Reproduce the entries exactly and omit the pictures.

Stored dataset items
· · ·

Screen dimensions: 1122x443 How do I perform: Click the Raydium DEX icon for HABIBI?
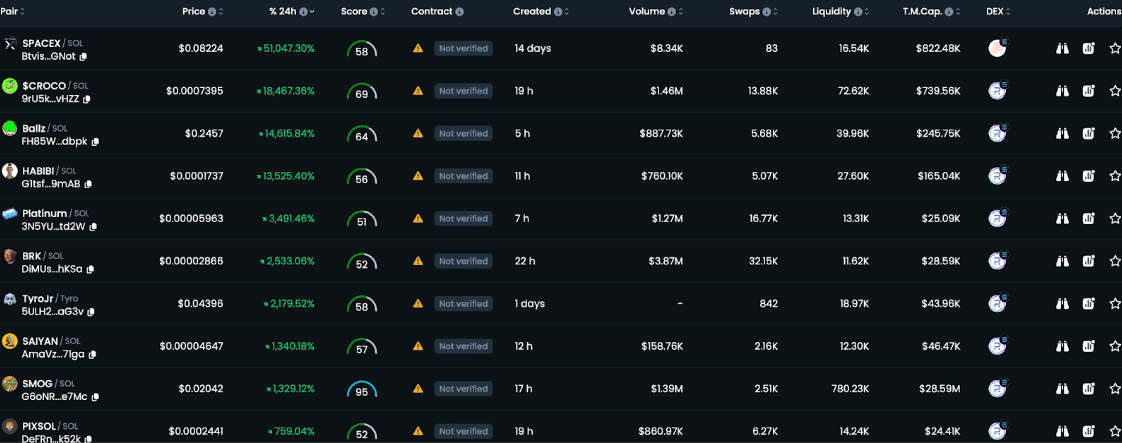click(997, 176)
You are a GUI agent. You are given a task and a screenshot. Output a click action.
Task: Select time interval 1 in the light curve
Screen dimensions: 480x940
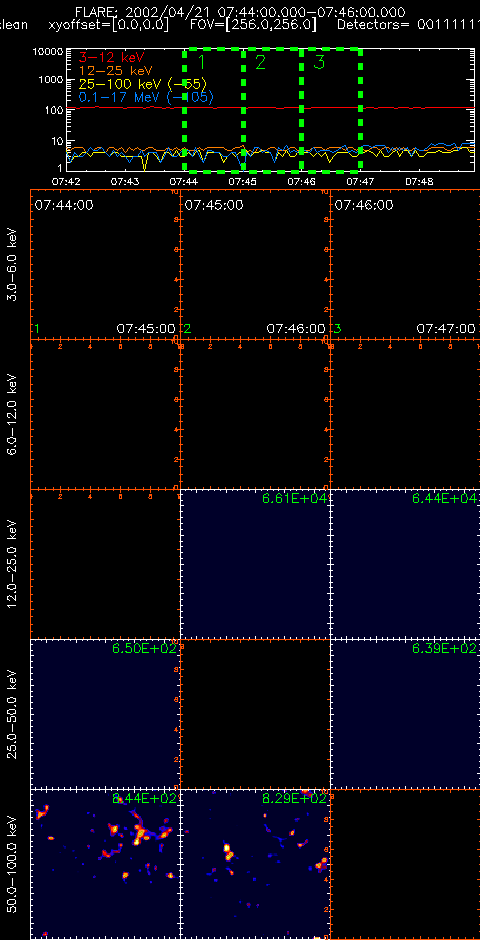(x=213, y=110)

· · ·

— Answer to this task —
Screen dimensions: 1122x443 How do I perform: Click the Raydium DEX icon for HABIBI?
click(997, 176)
You are a GUI agent. You are given a task and a screenshot. Output a click action.
Task: Select time interval 1 in the light curve
Screen dimensions: 480x940
(x=213, y=110)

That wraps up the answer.